Добрых чувств к Франции отпрыск эмигрантов не питал: судя по его романам, именно оттуда являются в добропорядочную Англию коварные гувернантки, готовые корысти ради сжить со свету невинную наследницу или захватить место законной жены, а уж если молодой англичанин решится пересечь Ла-Манш, предостережением ему послужит «Гостиница „Летящий дракон“». «Жестокие и подлые французы» отчасти были данью литературной условности, пришедшей на смену «зловещим и коварным итальянцам» ранней готики. Вполне реальные ужасы Французской революции и многолетняя война тому способствовали. К тому же в католической провинции вряд ли стоило пугать читателей черными сутанами и изуверством католиков-итальянцев, как пугали добрых английских протестантов готические романы Анны Рэдклифф. Французы же у Фаню — вполне светские и безбожные.

Католические симпатии со всей очевидностью проступают в первых его рассказах, которые он преподносит в виде архива любопытных историй священника Парселла. Большую часть «Записок Парселла» составляют рассказы неграмотных ирландских крестьян — с диалектными особенностями, со смешными ошибками, когда появляется умное слово «инфантицид» — детоубийство вместо «суицид» — самоубийство и великолепное inhuman, то бишь бесчеловечный, на месте human.
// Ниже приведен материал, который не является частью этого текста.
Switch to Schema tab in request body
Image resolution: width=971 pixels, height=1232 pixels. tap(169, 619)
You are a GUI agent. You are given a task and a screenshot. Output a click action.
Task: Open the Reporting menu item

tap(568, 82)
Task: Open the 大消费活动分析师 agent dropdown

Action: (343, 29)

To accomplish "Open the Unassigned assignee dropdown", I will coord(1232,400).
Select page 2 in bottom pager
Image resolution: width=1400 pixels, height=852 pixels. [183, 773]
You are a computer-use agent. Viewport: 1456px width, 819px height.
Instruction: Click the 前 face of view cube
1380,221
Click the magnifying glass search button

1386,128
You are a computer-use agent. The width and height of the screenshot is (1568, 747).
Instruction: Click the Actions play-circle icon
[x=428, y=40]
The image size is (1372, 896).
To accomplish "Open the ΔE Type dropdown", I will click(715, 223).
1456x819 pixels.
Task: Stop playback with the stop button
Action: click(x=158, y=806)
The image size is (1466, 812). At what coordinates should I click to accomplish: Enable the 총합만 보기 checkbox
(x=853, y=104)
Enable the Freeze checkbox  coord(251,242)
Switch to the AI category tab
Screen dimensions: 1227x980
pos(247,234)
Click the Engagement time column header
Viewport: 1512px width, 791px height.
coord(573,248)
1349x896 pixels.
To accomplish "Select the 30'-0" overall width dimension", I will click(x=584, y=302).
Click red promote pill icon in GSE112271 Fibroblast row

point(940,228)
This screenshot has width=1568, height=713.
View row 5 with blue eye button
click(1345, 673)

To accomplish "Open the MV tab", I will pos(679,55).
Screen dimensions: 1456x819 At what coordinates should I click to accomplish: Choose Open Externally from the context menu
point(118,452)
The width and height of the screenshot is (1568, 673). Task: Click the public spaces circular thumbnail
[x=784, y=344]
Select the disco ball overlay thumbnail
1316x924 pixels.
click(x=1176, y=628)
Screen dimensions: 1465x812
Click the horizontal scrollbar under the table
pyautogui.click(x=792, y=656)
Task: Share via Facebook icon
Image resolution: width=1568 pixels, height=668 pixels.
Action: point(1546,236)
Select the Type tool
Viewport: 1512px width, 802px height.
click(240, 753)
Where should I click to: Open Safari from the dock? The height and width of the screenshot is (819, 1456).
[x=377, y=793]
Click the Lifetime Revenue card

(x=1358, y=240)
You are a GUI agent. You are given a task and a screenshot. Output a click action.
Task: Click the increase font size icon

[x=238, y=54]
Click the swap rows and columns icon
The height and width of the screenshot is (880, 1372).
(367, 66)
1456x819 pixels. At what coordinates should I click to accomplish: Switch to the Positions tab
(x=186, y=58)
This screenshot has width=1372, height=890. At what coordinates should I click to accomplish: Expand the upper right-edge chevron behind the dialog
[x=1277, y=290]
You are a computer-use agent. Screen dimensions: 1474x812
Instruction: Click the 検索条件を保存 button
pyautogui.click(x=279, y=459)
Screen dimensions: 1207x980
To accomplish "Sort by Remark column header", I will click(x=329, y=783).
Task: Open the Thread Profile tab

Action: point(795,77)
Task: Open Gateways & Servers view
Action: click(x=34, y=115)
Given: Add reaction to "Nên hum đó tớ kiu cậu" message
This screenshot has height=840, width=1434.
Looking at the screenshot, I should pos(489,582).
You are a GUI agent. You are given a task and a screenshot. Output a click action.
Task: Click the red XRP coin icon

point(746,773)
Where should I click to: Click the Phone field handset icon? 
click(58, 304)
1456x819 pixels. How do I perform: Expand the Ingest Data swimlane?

Есть здесь и несколько историй в духе обожаемого Фаню Вальтера Скотта — о гибели на дуэли последнего отпрыска старинного ирландского рода, о приключениях бравого роялиста капитана Фицджеральда. Но в естественном для католического священника круге знакомств мы обнаруживаем одного неожиданного рассказчика, появление которого приходится специально объяснять и даже оправдывать. Это голландский капитан, «автор» самой страшной новеллы сборника, единственной в этой коллекции настоящей, без комизма и без реалистических объяснений, ghost story. Хотя и протестант, и оккупант, явившийся в Ирландию с армией штатгальтера Соединенных Голландских Штатов Вильгельма, который после Славной революции 1688 года сделался королем Англии и жестоко подавил ирландское восстание в пользу католического претендента, этот голландский капитан, по отзыву Парселла, был хорошим человеком и «другом нашей веры». Таким виделся писателю и прапрадед Уильям Ле Фаню, послуживший штатгальтеру Вильгельму и получивший земли в Ирландии.

Удивительно обаяние Ирландии, нищей, отсталой, многократно побежденной — те, кто пришел сюда чужаками, оккупантами, спустя поколение-другое роднились с местным дворянством и сами начинали ностальгически вздыхать об «утраченной свободе и попираемой вере», как персонажи первых рассказов Фаню. Но при искреннем интересе к ирландскому прошлому, к фольклору, языку, суевериям ему хотелось, чтобы Ирландия не замыкалась в себе, в своей старине, с доверием открывалась мировой культуре. Католический священник разглядел хорошего человека в голландском капитане — и в сборнике его записок среди сугубо местных сказаний появилась общеевропейская легенда о мертвом женихе, появился голландский колорит, поскольку положительный герой этой повести, конечно же, молодой художник, и поводом для рассказа становится картина.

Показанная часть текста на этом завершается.